Вот Соломон, хоть и жид, а умница, сказывал: «Все было». Не надо колесо придумывать, оно давно крутится. Вы мне, родимые, подмогните на облучок забраться да вожжи взять, потом вместе обхохочемся!
Настоящий российский лидер, как агент наружной службы, должен иметь внешность неброскую, чтобы взгляду не зацепиться, зависти не вызывать, – вот, мол, я как все, один из вас, человек из народа. К сорока семи годам, когда Семен Бесковитый набрался опыта, силы и вторично двинул себя в президенты России, он имел внешность самую подходящую. И стригся под полубокс – ностальгия по незабываемым тридцатым годам, – и костюм на нем, как на истинном россиянине, кособочится, галстук с рубашкой не в масть, ведь мы люди простые, в Сорбоннах не обучались.
Номер в гостинице «Россия» хотя не люкс, однако вполне приличный, между спальней и гостиной раздвижная стенка, меблировка стандартная, неизвестного происхождения, но не облезлая, кресла удобные, столик не кренится, бутылки стоят уверенно. Кандидат в президенты жил в Москве в двухкомнатной квартире, имелось помещение и для штаба кампании, но встречи и переговоры, о которых не следовало знать журналистам и рядовым избирателям, он проводил здесь, в скромном гостиничном номере.
Семен Вульфович сидел, развалившись, перекинув ногу через ручку кресла, держал бокал с коньяком, не пил, смотрел на собеседников доброжелательно.
Кроме хозяина, в номере находился секретарь, который уже третий год сопровождал шефа, словно сиамский близнец. Ивлев Юрий Павлович. Он был молод, лет тридцати, не более, но от непрестанных забот и чужих подушек уже изрядно пооблез и выглядел старше. В третьем кресле разместился гость – Петр Саввич Юсов, лет сорока мужчина, крепко сбитый, одет хорошо и при деньгах. Он представлял группу поддержки, которая финансировала предвыборную кампанию претендента на престол.
– Не понимаю, что произошло в доме Гораева, – Юсов приложился к банке фирменного пива. – Убили какую-то девчонку, так ведь не на рынке, а в закрытой резиденции. Почему так тихо и невнятно бормочет пресса? Левая, правая, усредненная, даже «МК» не выступает.
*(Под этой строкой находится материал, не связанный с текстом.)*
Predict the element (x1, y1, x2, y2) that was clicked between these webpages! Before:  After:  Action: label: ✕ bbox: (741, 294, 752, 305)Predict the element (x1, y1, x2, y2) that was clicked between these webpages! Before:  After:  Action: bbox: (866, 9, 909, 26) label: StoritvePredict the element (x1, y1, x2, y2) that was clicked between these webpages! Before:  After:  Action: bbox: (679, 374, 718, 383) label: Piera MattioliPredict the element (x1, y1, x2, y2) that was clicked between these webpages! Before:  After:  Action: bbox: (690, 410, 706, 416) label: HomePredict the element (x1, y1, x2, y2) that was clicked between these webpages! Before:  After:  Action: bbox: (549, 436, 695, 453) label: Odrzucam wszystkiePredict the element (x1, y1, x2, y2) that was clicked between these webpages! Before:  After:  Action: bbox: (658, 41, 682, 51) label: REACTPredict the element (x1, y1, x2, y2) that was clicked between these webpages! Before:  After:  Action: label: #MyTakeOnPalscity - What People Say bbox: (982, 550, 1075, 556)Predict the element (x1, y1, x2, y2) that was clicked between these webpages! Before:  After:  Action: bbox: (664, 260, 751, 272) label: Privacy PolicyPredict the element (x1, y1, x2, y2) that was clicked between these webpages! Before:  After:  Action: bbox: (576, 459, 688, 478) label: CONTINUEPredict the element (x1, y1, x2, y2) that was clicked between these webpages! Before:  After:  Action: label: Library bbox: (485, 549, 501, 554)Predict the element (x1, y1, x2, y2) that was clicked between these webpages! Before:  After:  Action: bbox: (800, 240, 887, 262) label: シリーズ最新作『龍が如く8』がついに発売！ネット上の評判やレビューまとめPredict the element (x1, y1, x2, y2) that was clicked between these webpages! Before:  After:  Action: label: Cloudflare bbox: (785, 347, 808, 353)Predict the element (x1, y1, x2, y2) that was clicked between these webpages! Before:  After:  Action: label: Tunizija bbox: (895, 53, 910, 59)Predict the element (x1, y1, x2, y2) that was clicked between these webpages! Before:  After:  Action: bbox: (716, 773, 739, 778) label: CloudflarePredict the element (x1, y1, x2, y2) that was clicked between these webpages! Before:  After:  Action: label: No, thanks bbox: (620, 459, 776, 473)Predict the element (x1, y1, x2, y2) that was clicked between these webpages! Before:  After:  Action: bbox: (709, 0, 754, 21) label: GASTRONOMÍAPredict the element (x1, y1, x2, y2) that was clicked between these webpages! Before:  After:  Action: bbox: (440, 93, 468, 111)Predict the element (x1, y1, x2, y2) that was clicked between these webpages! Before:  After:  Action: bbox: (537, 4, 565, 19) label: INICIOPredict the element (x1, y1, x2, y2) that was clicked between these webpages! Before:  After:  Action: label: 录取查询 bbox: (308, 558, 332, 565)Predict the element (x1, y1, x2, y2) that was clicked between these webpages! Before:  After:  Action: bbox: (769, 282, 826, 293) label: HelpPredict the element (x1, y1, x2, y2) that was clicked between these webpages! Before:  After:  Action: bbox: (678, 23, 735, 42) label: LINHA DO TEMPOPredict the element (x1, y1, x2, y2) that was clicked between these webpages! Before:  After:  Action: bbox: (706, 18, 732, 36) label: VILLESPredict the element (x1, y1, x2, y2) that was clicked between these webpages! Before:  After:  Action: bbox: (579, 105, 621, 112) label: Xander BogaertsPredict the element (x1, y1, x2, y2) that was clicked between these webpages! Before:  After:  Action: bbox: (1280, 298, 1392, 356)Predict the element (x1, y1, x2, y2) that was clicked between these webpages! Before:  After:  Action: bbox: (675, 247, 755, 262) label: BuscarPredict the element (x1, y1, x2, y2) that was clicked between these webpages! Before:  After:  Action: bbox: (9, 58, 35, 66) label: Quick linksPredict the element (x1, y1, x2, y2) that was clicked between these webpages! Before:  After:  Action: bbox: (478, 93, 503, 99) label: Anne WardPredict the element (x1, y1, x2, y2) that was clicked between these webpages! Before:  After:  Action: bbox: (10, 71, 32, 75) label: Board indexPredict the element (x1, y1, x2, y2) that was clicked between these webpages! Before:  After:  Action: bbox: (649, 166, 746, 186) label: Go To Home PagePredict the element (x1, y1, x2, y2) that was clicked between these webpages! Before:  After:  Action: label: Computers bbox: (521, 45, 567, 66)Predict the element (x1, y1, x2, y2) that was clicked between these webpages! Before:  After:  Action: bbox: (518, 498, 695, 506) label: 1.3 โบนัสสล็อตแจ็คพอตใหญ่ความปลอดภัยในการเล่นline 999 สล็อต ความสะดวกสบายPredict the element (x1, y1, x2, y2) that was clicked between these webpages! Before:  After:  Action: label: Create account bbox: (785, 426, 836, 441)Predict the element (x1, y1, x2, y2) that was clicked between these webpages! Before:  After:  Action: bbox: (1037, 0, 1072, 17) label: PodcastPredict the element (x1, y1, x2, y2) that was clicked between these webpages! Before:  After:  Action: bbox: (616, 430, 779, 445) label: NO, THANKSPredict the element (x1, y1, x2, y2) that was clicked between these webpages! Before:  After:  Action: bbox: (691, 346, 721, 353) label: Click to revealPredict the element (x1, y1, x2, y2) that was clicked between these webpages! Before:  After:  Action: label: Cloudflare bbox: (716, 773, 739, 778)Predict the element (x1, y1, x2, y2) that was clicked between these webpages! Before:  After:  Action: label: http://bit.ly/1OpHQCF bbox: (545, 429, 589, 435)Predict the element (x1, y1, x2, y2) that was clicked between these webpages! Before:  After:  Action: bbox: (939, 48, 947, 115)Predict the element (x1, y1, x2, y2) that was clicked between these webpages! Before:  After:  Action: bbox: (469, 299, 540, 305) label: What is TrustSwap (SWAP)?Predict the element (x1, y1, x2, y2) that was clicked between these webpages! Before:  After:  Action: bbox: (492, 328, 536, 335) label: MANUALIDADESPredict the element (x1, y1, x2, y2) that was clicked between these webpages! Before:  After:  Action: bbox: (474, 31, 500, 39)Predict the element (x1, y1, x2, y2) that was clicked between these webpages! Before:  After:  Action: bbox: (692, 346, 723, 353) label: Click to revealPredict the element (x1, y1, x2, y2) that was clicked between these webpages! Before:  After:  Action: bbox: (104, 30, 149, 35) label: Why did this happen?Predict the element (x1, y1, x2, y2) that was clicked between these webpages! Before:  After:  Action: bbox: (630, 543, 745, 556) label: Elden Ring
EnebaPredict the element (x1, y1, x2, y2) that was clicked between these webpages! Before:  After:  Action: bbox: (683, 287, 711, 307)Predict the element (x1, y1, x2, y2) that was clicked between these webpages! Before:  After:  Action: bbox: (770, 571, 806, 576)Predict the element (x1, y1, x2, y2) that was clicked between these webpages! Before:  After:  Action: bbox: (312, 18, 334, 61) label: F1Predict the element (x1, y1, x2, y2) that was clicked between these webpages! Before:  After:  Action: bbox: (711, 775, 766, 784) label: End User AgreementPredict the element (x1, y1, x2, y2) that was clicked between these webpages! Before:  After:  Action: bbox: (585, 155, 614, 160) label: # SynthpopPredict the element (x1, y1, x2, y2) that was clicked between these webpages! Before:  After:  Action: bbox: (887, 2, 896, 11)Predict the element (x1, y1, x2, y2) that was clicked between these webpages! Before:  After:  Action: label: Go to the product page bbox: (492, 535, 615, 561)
В чем дело?
Секретарь взглянул на шефа, который бесстрастно изучал свой бокал, презрительно кривил тонкие губы, лишь после долгой паузы сказал:
– Юрка, что воды в рот набрал? Я велел тебе разобраться. Выкладывай.
– Чего пишут, то и у меня. – Ивлеву страсть хотелось выпить, но шеф даже не пригубил, а трезвым он был святее папы римского. – Слухи разные, а точно никто ничего не знает.
– Глупости! – Юсов опорожнил банку, швырнул в стоявшую неподалеку корзинку и попал. – Занимаются прокуратура, милиция и безопасность, и спросить не у кого? Не берут «деревянные» – заплати «зеленые»! Ты что, Юрий Павлович, не понимаешь, раз козырь из колоды выпал, следует подобрать?
– Ты, Петр, усложняешь, – важно произнес Бесковитый и бокал поставил на стол, заметил, как вытянулось лицо секретаря, хохотнул: – Разрешаю, Юрок, вмажь грамм несколько, – и совсем иным тоном обратился к Юсову: – Ты, Петр Саввич, умный, опытный мужик, знаю, там работал, но чего всполошился? Может, девка с местным охранником спала да налево завернула?
– Такого убийцу заловили бы через час, – возразил Юсов, несмотря на солидную комплекцию, легко поднялся, взял из холодильника банку пива, чмокнул крышкой. – Кроме традиционных вертухаев, туда пригласили полковника Гурова, важняка из главка угро. Я Гурова знаю, после убийства пошли третьи сутки, а лучший сыщик России топчется на месте. Может, убийство нам в масть, а может, вразрез, нужно знать.